KAJB
- Calipatria–El Centro, California; Yuma, Arizona; ; United States;
- City: Calipatria, California
- Channels: Digital: 36 (UHF); Virtual: 54;
- Branding: UniMás Yuma–El Centro

Programming
- Affiliations: 54.1: UniMás; for others, see § Subchannels;

Ownership
- Owner: Calipatria Broadcasting Company, LLC
- Operator: Entravision Communications via JSA
- Sister stations: KVYE, KSEH, KMXX

History
- First air date: March 9, 2000
- Former channel numbers: Analog: 54 (UHF, 2000–2009)
- Former affiliations: Independent (2000–2002)

Technical information
- Licensing authority: FCC
- Facility ID: 40517
- ERP: 155 kW
- HAAT: 476 m (1,562 ft)
- Transmitter coordinates: 33°3′2″N 114°49′41″W﻿ / ﻿33.05056°N 114.82806°W

Links
- Public license information: Public file; LMS;
- Website: UniMás

= KAJB =

Television station in Calipatria, California

KAJB (channel 54) is a television station licensed to Calipatria, California, United States, serving the Yuma, Arizona–El Centro, California market as an affiliate of the Spanish-language network UniMás. It is owned by Calipatria Broadcasting Company, which maintains a joint sales agreement (JSA) which Entravision Communications, owner of El Centro–licensed Univision affiliate KVYE (channel 7), for the provision of certain services. Both stations share studios on North Imperial Avenue in El Centro, while KAJB's transmitter is located atop Black Mountain.

__What this exercise asks__.
A. In the KAJB station article, quote everything from "Television station in" down to "atop Black Mountain.".
B. According to the KAJB station article, on what date did the station first go on the air?
C. Carry on the KAJB station article from the point where it stops.
The data has no role in this work.

__Dataset excerpts__.
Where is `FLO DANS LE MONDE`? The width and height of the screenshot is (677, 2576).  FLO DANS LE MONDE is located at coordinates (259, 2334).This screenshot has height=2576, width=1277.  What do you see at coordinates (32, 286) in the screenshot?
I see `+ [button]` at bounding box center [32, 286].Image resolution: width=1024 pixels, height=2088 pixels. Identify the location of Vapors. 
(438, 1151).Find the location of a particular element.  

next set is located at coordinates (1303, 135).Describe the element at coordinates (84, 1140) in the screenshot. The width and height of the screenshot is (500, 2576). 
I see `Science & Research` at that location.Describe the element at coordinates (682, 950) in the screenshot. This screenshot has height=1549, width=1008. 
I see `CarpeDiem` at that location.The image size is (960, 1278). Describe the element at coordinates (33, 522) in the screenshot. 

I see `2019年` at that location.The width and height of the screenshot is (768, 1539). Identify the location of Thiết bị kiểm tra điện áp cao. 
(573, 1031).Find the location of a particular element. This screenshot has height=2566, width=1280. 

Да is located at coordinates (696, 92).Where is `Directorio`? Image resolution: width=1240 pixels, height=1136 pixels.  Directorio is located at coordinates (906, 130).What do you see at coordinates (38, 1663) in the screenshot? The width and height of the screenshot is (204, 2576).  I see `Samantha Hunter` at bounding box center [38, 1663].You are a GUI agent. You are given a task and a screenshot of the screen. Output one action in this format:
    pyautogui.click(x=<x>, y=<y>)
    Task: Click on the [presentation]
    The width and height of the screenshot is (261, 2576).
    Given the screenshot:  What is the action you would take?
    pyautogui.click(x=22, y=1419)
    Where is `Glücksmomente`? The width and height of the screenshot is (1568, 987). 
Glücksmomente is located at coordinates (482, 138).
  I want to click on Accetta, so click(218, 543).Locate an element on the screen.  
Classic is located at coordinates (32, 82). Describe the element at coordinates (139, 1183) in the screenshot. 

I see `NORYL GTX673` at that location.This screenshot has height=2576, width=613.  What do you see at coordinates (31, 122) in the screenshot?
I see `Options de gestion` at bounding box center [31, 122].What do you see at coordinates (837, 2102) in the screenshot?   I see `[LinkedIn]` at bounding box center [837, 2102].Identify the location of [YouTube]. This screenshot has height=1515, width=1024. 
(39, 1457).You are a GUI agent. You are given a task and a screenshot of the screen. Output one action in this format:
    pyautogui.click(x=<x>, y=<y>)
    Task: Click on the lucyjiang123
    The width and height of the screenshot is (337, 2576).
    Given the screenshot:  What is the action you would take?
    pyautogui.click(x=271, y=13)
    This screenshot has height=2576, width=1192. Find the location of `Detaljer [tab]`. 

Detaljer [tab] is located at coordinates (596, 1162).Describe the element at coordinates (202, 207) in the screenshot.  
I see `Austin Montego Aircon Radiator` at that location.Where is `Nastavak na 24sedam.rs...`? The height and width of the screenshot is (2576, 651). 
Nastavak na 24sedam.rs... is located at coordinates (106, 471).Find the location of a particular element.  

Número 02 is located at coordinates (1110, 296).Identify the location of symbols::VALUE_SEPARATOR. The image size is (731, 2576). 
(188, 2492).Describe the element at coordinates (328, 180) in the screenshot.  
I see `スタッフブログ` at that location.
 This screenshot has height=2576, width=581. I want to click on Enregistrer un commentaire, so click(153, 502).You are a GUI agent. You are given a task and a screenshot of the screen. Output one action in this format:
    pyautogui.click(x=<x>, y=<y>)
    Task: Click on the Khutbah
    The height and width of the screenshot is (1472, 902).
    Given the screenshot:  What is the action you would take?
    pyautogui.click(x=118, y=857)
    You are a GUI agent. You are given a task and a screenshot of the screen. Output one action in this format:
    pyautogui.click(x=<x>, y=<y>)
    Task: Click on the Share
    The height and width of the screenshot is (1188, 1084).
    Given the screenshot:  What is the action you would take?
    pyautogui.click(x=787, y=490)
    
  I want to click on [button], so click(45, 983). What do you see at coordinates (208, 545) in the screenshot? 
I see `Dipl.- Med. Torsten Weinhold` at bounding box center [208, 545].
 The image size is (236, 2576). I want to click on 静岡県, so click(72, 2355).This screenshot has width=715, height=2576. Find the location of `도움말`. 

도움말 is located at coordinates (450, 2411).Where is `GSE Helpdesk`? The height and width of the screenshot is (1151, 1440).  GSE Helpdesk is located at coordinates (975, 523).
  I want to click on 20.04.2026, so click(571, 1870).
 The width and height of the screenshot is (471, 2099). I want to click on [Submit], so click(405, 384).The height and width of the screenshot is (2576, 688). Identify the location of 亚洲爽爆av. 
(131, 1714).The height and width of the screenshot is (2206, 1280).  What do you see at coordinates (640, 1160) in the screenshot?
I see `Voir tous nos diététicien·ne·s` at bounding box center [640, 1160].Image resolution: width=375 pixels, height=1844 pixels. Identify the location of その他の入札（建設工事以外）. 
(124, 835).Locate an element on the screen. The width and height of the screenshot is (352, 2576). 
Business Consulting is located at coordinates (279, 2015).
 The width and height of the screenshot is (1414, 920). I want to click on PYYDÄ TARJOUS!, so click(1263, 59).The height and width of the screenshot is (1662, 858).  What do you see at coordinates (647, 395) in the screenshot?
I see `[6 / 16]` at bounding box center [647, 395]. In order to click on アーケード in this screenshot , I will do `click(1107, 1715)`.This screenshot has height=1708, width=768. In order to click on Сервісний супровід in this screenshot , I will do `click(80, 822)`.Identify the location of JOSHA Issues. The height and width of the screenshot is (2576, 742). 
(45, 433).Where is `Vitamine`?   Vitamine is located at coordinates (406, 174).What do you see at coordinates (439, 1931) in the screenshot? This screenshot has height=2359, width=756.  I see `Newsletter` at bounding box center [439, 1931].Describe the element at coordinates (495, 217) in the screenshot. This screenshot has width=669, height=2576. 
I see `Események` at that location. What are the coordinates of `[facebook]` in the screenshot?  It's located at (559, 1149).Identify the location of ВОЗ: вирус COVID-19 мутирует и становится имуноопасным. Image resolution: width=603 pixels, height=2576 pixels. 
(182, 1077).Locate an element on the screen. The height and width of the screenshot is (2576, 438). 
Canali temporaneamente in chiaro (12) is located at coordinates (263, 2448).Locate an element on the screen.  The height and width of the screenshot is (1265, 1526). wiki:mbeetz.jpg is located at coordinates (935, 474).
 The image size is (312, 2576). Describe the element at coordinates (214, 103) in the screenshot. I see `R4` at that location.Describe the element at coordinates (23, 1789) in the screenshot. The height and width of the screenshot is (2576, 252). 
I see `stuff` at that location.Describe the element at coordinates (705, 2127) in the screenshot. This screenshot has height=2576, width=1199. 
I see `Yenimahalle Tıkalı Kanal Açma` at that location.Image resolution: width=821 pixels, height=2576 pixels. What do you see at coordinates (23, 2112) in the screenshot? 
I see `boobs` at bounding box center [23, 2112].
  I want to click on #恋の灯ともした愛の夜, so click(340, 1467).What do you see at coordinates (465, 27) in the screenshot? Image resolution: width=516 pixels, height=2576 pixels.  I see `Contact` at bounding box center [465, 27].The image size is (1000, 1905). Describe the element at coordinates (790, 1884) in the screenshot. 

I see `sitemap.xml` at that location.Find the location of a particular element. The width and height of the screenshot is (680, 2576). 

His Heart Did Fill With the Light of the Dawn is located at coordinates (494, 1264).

__Responses__.
A.
Television station in Calipatria, California

KAJB (channel 54) is a television station licensed to Calipatria, California, United States, serving the Yuma, Arizona–El Centro, California market as an affiliate of the Spanish-language network UniMás. It is owned by Calipatria Broadcasting Company, which maintains a joint sales agreement (JSA) which Entravision Communications, owner of El Centro–licensed Univision affiliate KVYE (channel 7), for the provision of certain services. Both stations share studios on North Imperial Avenue in El Centro, while KAJB's transmitter is located atop Black Mountain.

B. March 9, 2000.

C.
==Technical information==
===Subchannels===
The station's signal is multiplexed:

Subchannels of KAJB
| Channel | Res. | Short name | Programming |
| 54.1 | 1080i | KAJB-DT | UniMás |
| 54.2 | 480i | LATV | LATV |
| 54.3 | TBD | [Blank] |
| 54.4 | Stadium |
| 54.5 | Bounce | Bounce TV |

===Analog-to-digital conversion===
KAJB was originally assigned UHF channel 50 for its digital companion channel, however, with Mexican television station XHRCS-TV broadcasting on the same frequency from San Luis Rio Colorado, Sonora, KAJB could not build its facilities without causing interference. The station released its allocation and participated in the FCC second round elections, selecting UHF channel 36 for its digital allocation instead. After years of efforts to obtain Mexican coordination for the use of channel 36, KAJB was granted a construction permit to build digital facilities in August 2008, nearly nine years after requesting authorization, and began airing in March 2009. Digital television receivers display the station's virtual channel as its former UHF analog channel 54, which was among the high band UHF channels (52-69) that were removed from broadcasting use as a result of the transition.